This cannot possibly be what God had in mind for a Christian marriage, I would write in my journal time and again. 

I filled in the gaping holes of my emotional life by pouring myself out into raising my children, writing books, starting a speaking ministry, and beginning the women’s ministry at my church, which I would go on to lead for ten years feeling like a hypocrite all the while. My life was full. I looked the part of the fulfilled (read: busy) Christian woman, wife, mother and servant, except for my dirty little secret… that my marriage was disintegrating. I was desperately sad and lonely almost all the time, and nothing I did to fix it was working. 

Add to that, I felt trapped by my faith. I would beg God to help me and heal us, and it would feel like he wasn’t. And yet, in my heart I felt that to walk away from my marriage would be to disobey him, to fail him, to be in sin. 

A fairly standard belief in Christian circles is that there are only two biblical reasons for divorce: if your spouse is unfaithful and if your spouse is not a believer and he abandons you.

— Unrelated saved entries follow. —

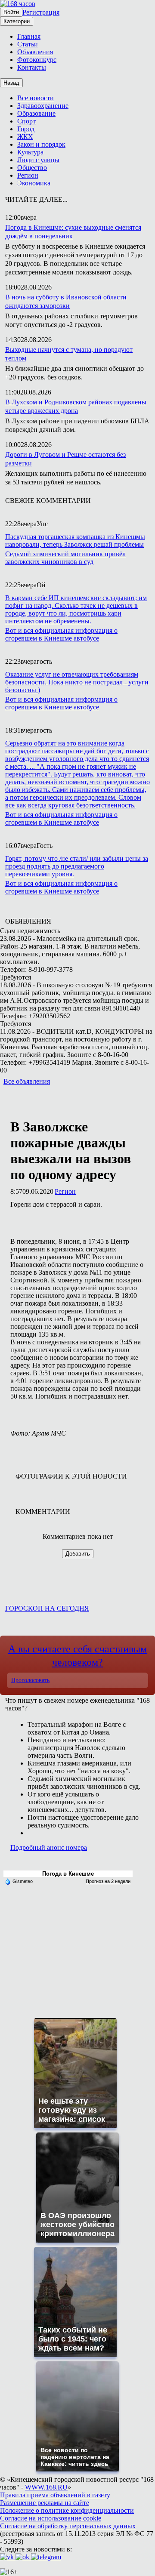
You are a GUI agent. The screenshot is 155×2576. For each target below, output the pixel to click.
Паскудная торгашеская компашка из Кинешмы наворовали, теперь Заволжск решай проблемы (75, 540)
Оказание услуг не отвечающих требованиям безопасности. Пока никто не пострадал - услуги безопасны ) (77, 682)
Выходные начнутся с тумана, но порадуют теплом (69, 354)
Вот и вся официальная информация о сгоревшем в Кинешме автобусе (61, 634)
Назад (11, 83)
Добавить (77, 1553)
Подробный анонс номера (48, 1847)
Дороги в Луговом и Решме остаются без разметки (65, 459)
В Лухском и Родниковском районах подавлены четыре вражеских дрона (75, 406)
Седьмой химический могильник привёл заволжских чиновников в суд (65, 557)
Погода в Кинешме (68, 1873)
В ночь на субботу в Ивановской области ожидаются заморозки (66, 301)
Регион (65, 1191)
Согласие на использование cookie (50, 2518)
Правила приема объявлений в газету (55, 2495)
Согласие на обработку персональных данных (68, 2526)
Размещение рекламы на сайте (44, 2502)
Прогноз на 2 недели (108, 1881)
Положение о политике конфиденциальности (67, 2510)
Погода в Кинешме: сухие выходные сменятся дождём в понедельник (73, 232)
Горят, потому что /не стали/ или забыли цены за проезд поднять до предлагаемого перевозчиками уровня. (76, 866)
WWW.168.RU (46, 2487)
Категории (16, 21)
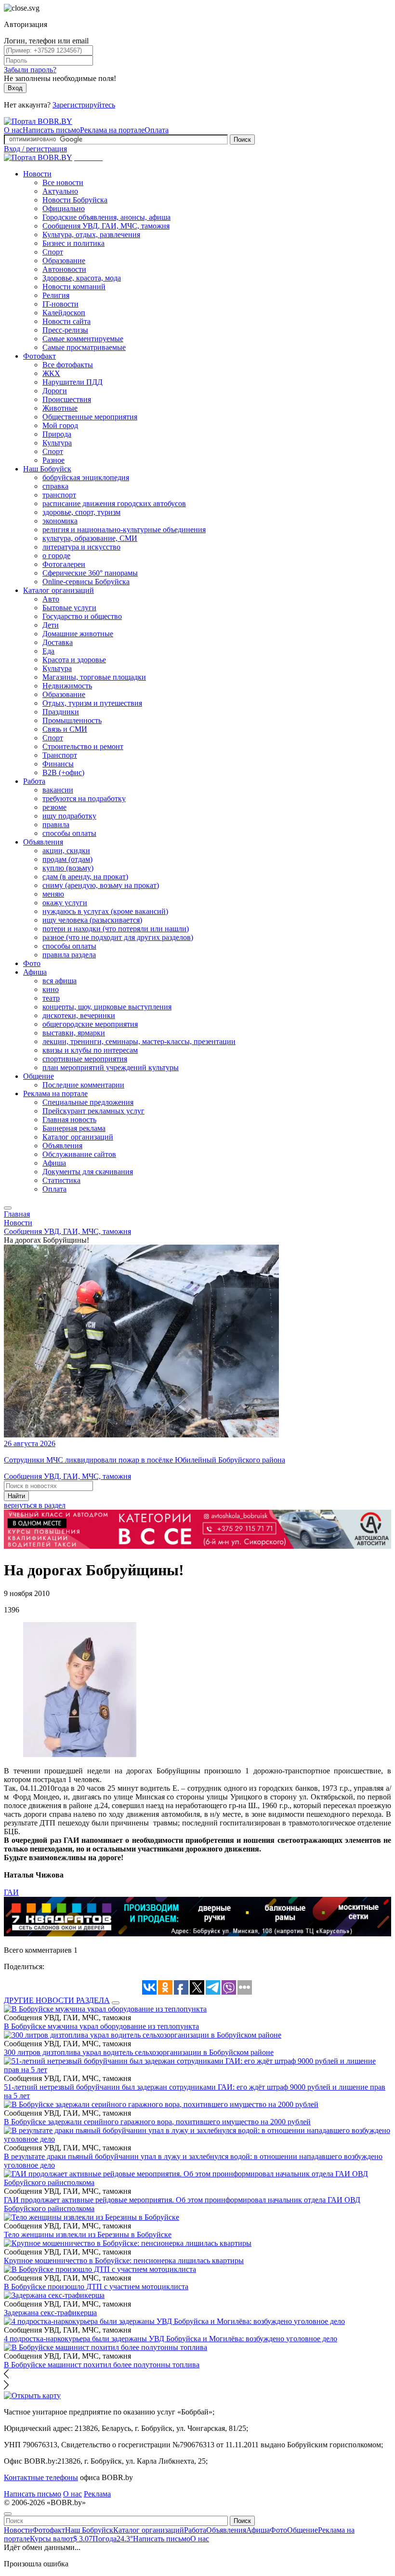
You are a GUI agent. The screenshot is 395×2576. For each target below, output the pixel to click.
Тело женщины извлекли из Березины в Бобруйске (87, 2234)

My situation did not fit those criteria. I was stuck. So I resigned myself to make the best of the next fifty years. I would stay married for the rest of my life, and I would simply try to fill up my life the best I could and serve others and change the world and raise my kids and write some books and having a good marriage is overrated anyway.

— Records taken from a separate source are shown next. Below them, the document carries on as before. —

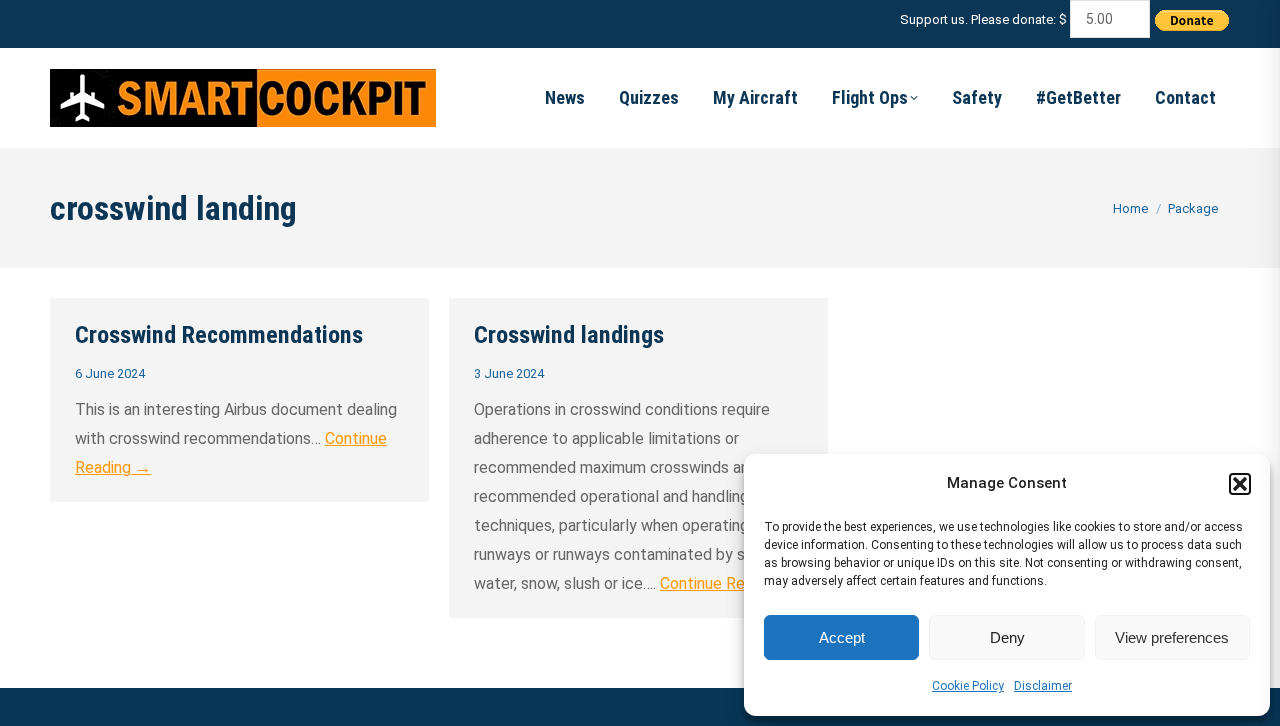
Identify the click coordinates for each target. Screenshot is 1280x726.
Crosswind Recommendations (219, 335)
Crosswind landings (569, 335)
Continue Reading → (731, 583)
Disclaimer (1043, 686)
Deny (1007, 637)
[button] (1240, 484)
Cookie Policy (968, 686)
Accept (842, 637)
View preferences (1172, 637)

In January of 2010, I took the bull by the horns, finally tired of my own pity party, and visited a new counselor with the express purpose of working on my anger. I don’t want my children to think of me as an angry woman, I told her. I explained my life circumstances, told her they wouldn’t be changing, so I needed her to teach me to not be angry all the time. 

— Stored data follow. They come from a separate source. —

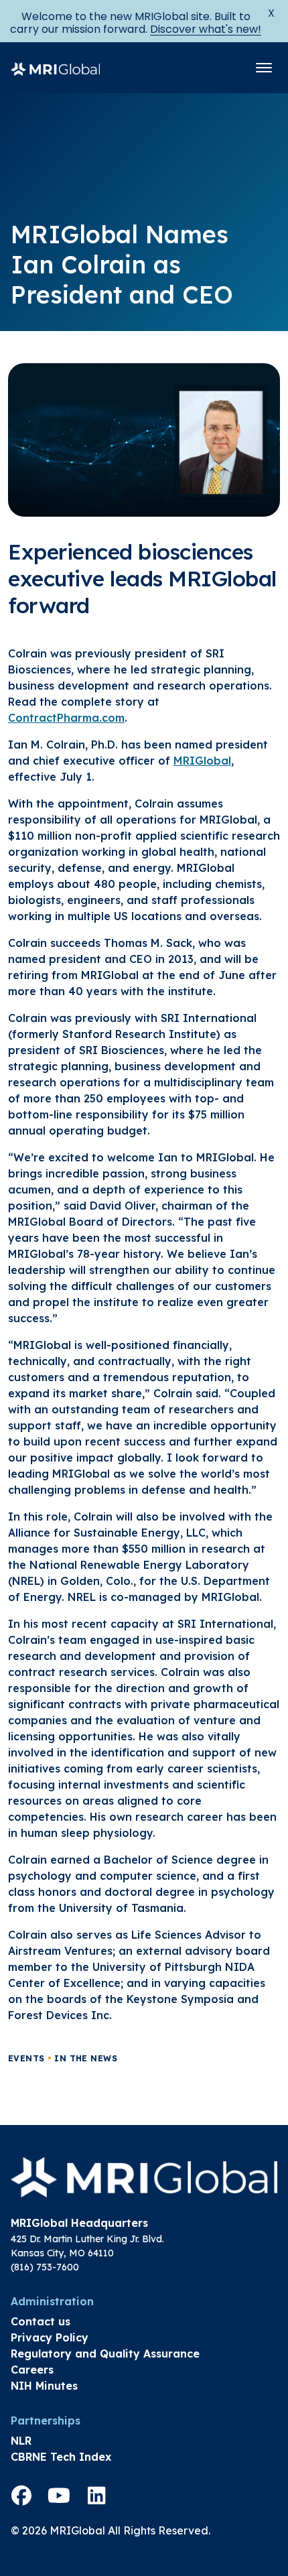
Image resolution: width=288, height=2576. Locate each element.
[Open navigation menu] (263, 68)
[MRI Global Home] (55, 67)
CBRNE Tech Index (61, 2456)
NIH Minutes (44, 2385)
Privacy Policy (49, 2337)
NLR (21, 2440)
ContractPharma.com (66, 717)
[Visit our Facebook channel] (21, 2495)
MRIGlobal (202, 760)
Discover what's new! (205, 29)
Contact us (40, 2321)
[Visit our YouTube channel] (59, 2495)
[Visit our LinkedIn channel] (96, 2495)
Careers (32, 2369)
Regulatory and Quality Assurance (105, 2353)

But that next month something changed in me through two pivotal conversations. 

The first was with that counselor who introduced me to the Power & Control Wheel, and I quickly discovered that our relationship had been largely tainted by many forms of emotional abuse. This was brand new information for me. I felt like a fool, and yet I felt free all at the same time, watching pieces fall together in a way that finally made sense to me.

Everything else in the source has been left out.